Personal information
- Full name: Leandro Aníbal Hernández Espinoza
- Date of birth: 13 June 2005 (age 21)
- Place of birth: Santiago, Chile
- Height: 1.73 m (5 ft 8 in)
- Position: Winger

Team information
- Current team: Colo-Colo
- Number: 24

Youth career
- Colo-Colo

Senior career*
- Years: Team / Apps / (Gls)
- 2023–: Colo-Colo / 48 / (10)

International career^{‡}
- 2024–2025: Chile U20 / 8 / (0)

= Leandro Hernández =

Chilean footballer

Leandro Aníbal Hernández Espinoza (born 13 June 2005) is a Chilean professional footballer who plays as a winger for Colo-Colo.

==Club career==
A product of Colo-Colo, Hernández was promoted to the first team by Jorge Almirón and made his senior debut in the friendly match against River Plate on 15 November 2023, scoring a goal. He made his official professional debut in the 0–2 loss against Unión Española on 3 December of the same year for the Chilean Primera División.

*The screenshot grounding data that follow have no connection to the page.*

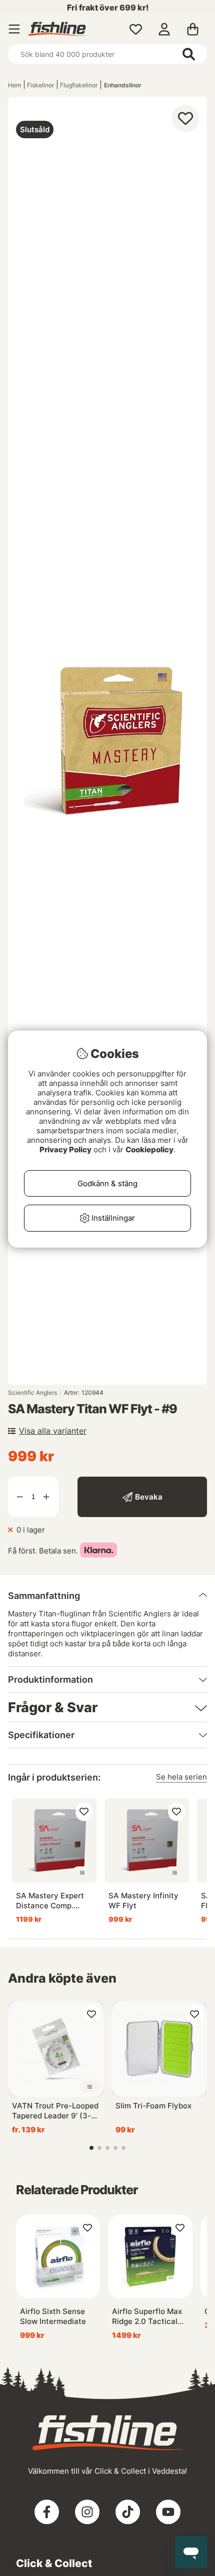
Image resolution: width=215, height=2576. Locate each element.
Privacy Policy (66, 1149)
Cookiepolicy (150, 1149)
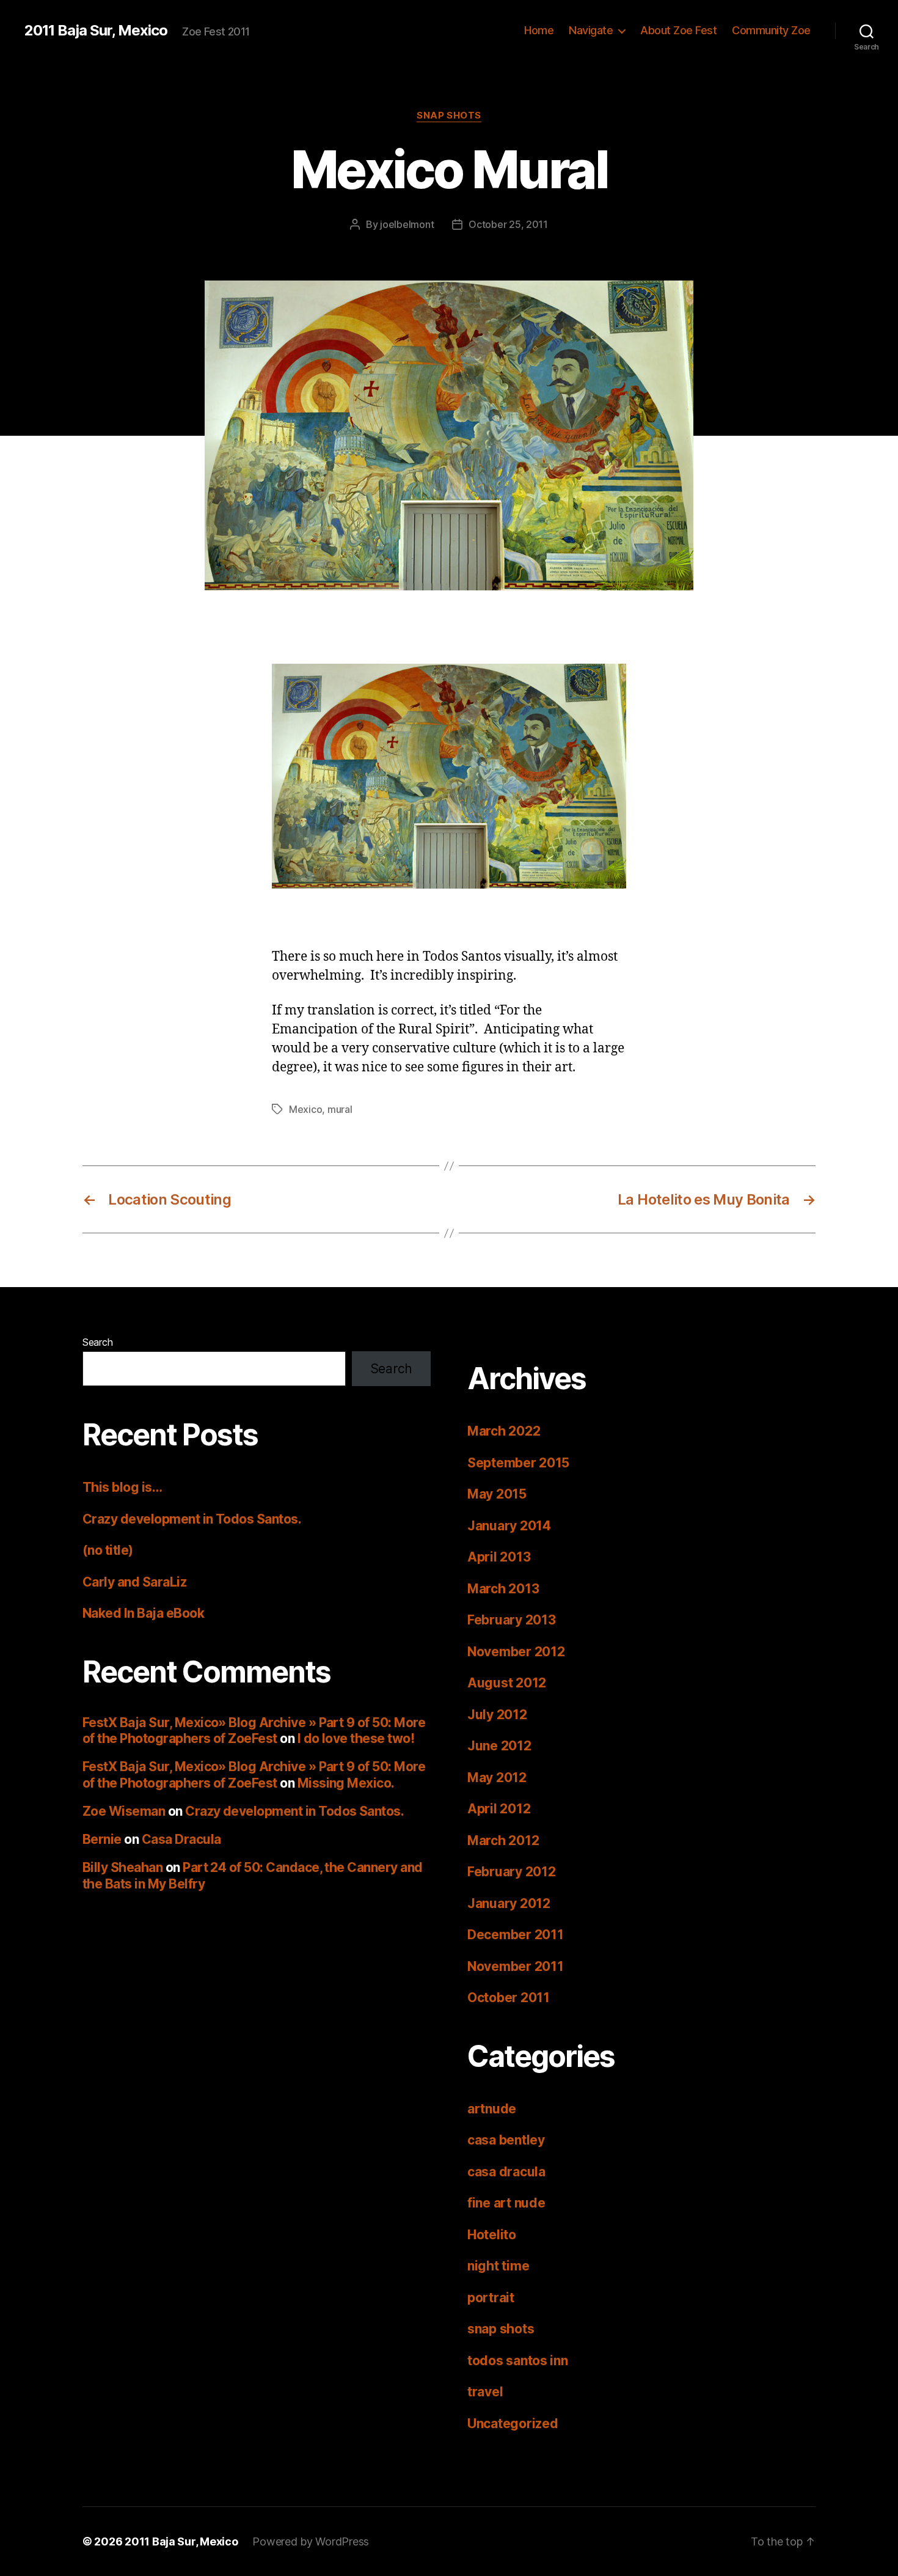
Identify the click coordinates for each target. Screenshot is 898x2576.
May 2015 (497, 1494)
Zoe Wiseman (123, 1811)
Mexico (305, 1109)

The next year, he signed his first professional contract on 10 January.

==International career==
Hernández represented Chile U20 at the 2025 South American Championship.

Hernández also was part of the Chile under-23 squad at the 2024 Pre-Olympic Tournament.

At senior level, Hernández received his first call-up for the friendly matches against Canada, United States and Mexico in September and October 2026.